◆ Texto dado:
***

Es lógico que las personas tengan diferentes sentimientos a la hora de aceptar una norma. Lo contrario sería convertirnos en borregos. Por ello nos hemos dotado de toda una legislación que protege nuestros derechos y persigue a quienes los conculcan. Se sobreentiende que todos sabemos cuáles son nuestros derechos. La fractura de esta Arcadia sobreviene cuando se nos olvida cuáles son nuestros deberes. Tal vez el movimiento sindical, primera palanca establecida para remover posibles injusticias en el mundo laboral, sea la primera reacción de resistencia ante lo no deseado. Cuando una empresa abusa de su situación ventajosa para obtener un mayor beneficio atropellando los derechos del obrero, debe existir una herramienta legal que restablezca la situación a sus justos términos. La razón de ser de los sindicatos está fuera de toda discusión. El problema surge a la hora de llevar a la práctica esa negociación reparadora. Aunque sería lo más deseable, no siempre resulta fácil y rápido el acuerdo final. La ley ampara acciones de presión, desde ambos lados, para tratar de conseguir las metas. Cuando estas acciones de presión traspasan la línea de la legalidad dejan sin razón a quien se excede. Sin embargo, no es ningún secreto que muy pocas veces se aplica esa ley a quien la infringe. Todos conocemos la verdadera labor que llevan a cabo los "piquetes informativos", entre otras razones, porque a menudo sufrimos las consecuencias. Esa aparente impunidad ha ido calando en el subconsciente de más de un indeciso, convencido de que ¡no passsa nada!

***

◆ Datos mostrados:
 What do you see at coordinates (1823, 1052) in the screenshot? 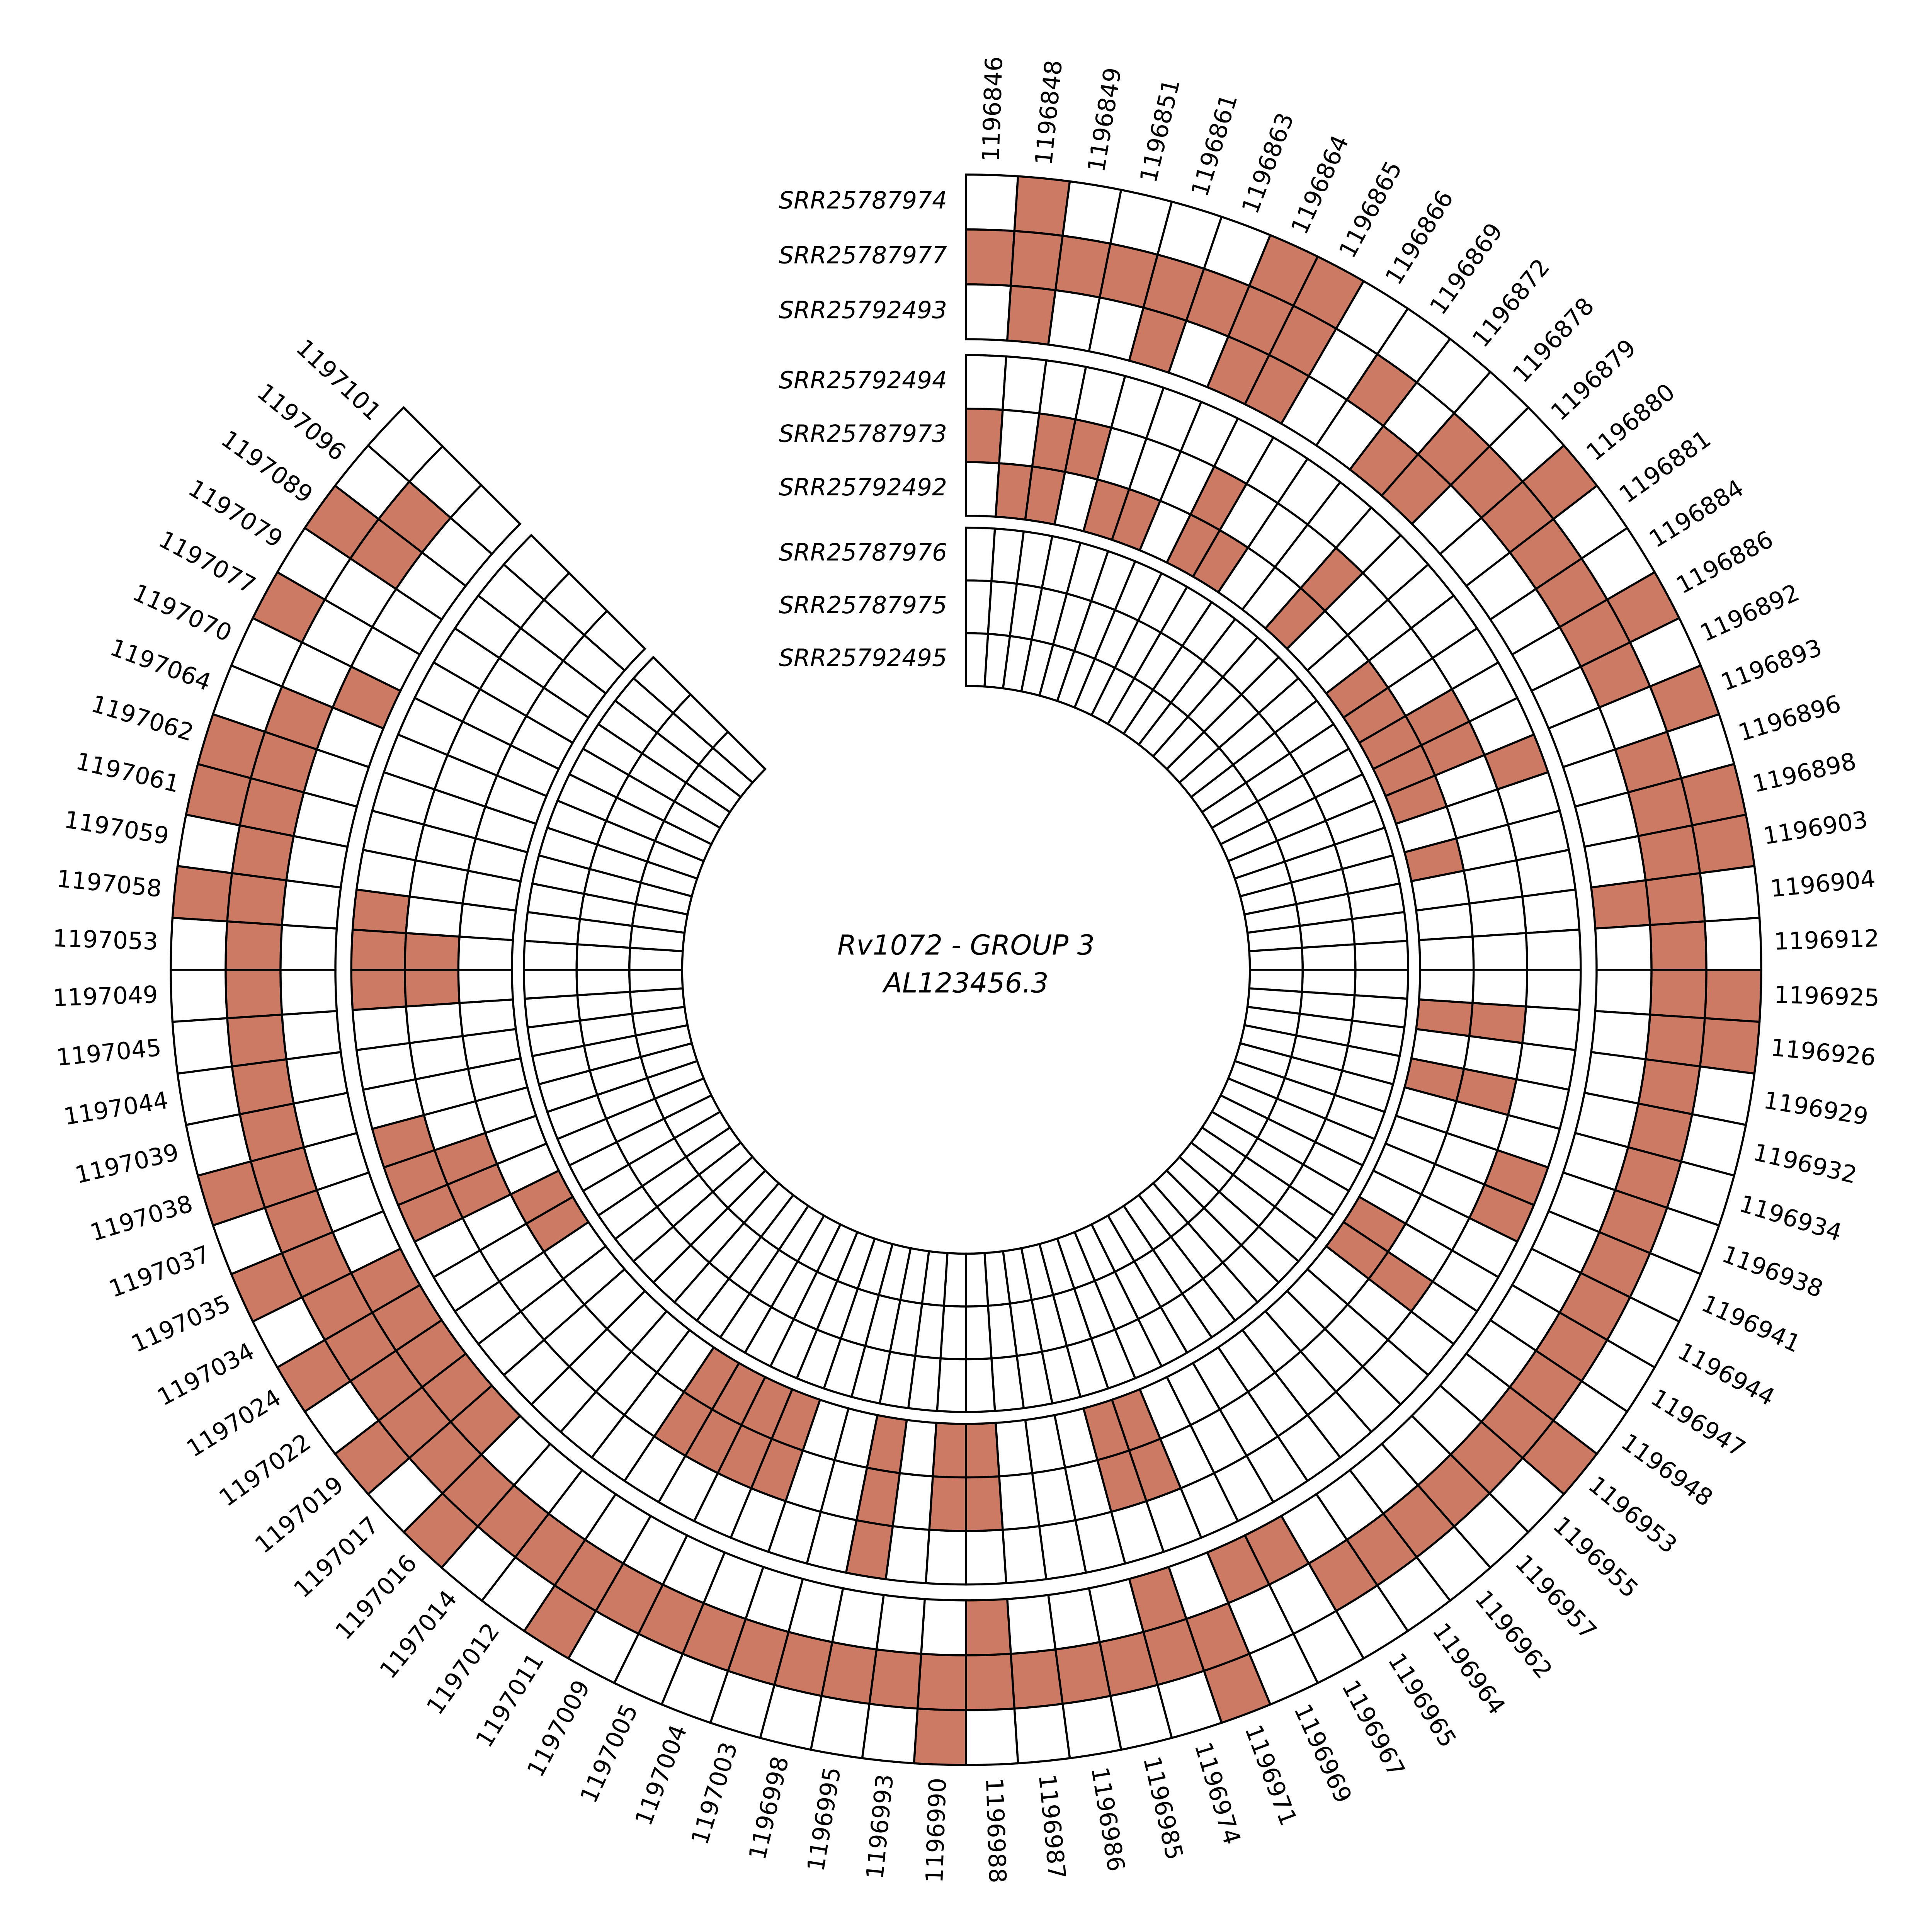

***

◆ Tareas pedidas:
• 1. Di si cada afirmación coincide con el texto sobre los sindicatos y contesta sí o no, citando tal cual las palabras del texto que lo deciden.
(a) La razón de ser de los sindicatos es algo discutible.
(b) La ley permite acciones de presión por parte de ambos lados.
(c) La ley se aplica casi siempre a quien la infringe.
• 2. Responde estas preguntas con lo que dice el texto sobre los sindicatos:
(a) ¿En qué nos convertiríamos si no tuviéramos sentimientos distintos al aceptar una norma?
(b) ¿Qué lugar ocupa el movimiento sindical entre las palancas para remover injusticias en el mundo laboral?
(c) ¿Qué ocurre cuando las acciones de presión traspasan la línea de la legalidad?

◆ Respuestas escritas:
• 1.
(a) No: "La razón de ser de los sindicatos está fuera de toda discusión."
(b) Sí: "La ley ampara acciones de presión, desde ambos lados, para tratar de conseguir las metas."
(c) No: "no es ningún secreto que muy pocas veces se aplica esa ley a quien la infringe."

• 2.
(a) En borregos.
(b) Es la primera palanca establecida.
(c) Dejan sin razón a quien se excede.